Metadata-Version: 2.1
Name: uncertainty-framework
Version: 0.1.3
Summary: Framework for propagating uncertainties through V-FOR-WaTer
Home-page: UNKNOWN
Author: Mirko Mälicke
Author-email: mirko.maelicke@kit.edu
License: MIT license
Description: # uncertainty-framework
        Framework for propagating uncertainties through V-FOR-WaTer
        
        ## Install
        
        ```
        pip install uncertainty-framework
        ```
        
        ## Examples
        
        The examples are implemeted as a python module. The main function imports `fire` to 
        have a nice command line interface. Currently there is only one example.
        
        ### Variogram estimation
        
        This example illustrates, how the MonteCarlo simulation can be used to simulate 
        measurement uncertainties on a variogram estimation. It replaces the observations by 
        a gaussian distribution around the observation using a scale of `5`. The observation 
        value range is `[0, 256[`.
───
* Work order 1:
In the uncertainty-framework package description, what scale does the variogram estimation example use for the gaussian distribution that replaces the observations?
* Work order 2:
Carry the uncertainty-framework package description on from its last sentence.

* Extracted material:
───
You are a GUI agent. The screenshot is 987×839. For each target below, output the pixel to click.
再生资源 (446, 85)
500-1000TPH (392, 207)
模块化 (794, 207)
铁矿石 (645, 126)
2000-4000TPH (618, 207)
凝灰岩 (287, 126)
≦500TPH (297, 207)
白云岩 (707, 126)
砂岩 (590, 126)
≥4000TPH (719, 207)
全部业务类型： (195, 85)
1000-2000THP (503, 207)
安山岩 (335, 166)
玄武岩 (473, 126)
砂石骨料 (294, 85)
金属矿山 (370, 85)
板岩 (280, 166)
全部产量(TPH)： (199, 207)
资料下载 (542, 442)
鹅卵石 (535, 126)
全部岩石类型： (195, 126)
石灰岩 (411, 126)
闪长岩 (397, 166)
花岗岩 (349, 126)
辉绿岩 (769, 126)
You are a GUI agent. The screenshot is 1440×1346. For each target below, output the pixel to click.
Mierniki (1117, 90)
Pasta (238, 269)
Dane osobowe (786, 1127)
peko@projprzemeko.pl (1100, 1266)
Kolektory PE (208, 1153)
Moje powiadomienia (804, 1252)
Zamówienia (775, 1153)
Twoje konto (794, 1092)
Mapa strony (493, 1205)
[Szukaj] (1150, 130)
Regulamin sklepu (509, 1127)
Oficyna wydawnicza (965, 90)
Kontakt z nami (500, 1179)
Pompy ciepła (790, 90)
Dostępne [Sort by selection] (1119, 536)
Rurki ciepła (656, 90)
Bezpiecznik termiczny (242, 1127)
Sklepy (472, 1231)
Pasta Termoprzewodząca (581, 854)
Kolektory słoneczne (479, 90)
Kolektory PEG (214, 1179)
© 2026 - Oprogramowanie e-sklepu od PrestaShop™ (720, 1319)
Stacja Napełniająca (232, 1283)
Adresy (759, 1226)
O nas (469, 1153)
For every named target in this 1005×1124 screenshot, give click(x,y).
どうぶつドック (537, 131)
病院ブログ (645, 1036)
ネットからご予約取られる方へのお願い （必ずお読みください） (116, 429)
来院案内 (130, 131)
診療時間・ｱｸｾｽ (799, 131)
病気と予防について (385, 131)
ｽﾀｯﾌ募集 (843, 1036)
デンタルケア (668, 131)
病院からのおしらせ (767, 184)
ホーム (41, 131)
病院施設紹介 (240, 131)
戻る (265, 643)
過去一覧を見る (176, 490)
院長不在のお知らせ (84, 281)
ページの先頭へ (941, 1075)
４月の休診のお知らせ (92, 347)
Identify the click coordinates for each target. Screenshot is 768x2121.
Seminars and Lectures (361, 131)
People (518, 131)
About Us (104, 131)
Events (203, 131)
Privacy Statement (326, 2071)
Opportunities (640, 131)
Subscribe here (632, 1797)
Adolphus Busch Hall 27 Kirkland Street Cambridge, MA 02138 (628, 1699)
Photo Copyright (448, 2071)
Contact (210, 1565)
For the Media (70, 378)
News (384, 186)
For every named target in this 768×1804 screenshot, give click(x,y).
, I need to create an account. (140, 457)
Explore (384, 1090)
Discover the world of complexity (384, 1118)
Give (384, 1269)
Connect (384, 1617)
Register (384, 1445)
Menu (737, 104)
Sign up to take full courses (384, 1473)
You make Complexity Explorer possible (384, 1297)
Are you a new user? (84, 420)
───
* Expected answer 1:
It uses a scale of `5`.

* Expected answer 2:
        The `uncertainty_framework.examples.variograms` example has additional dependencies that 
        need to be installed separatly:
        
        ```
        pip install scikit-gstat plotly
        ```
        
        Then, you can run it through the command line. It is recommended to decrease the default
        number of iterations for this example.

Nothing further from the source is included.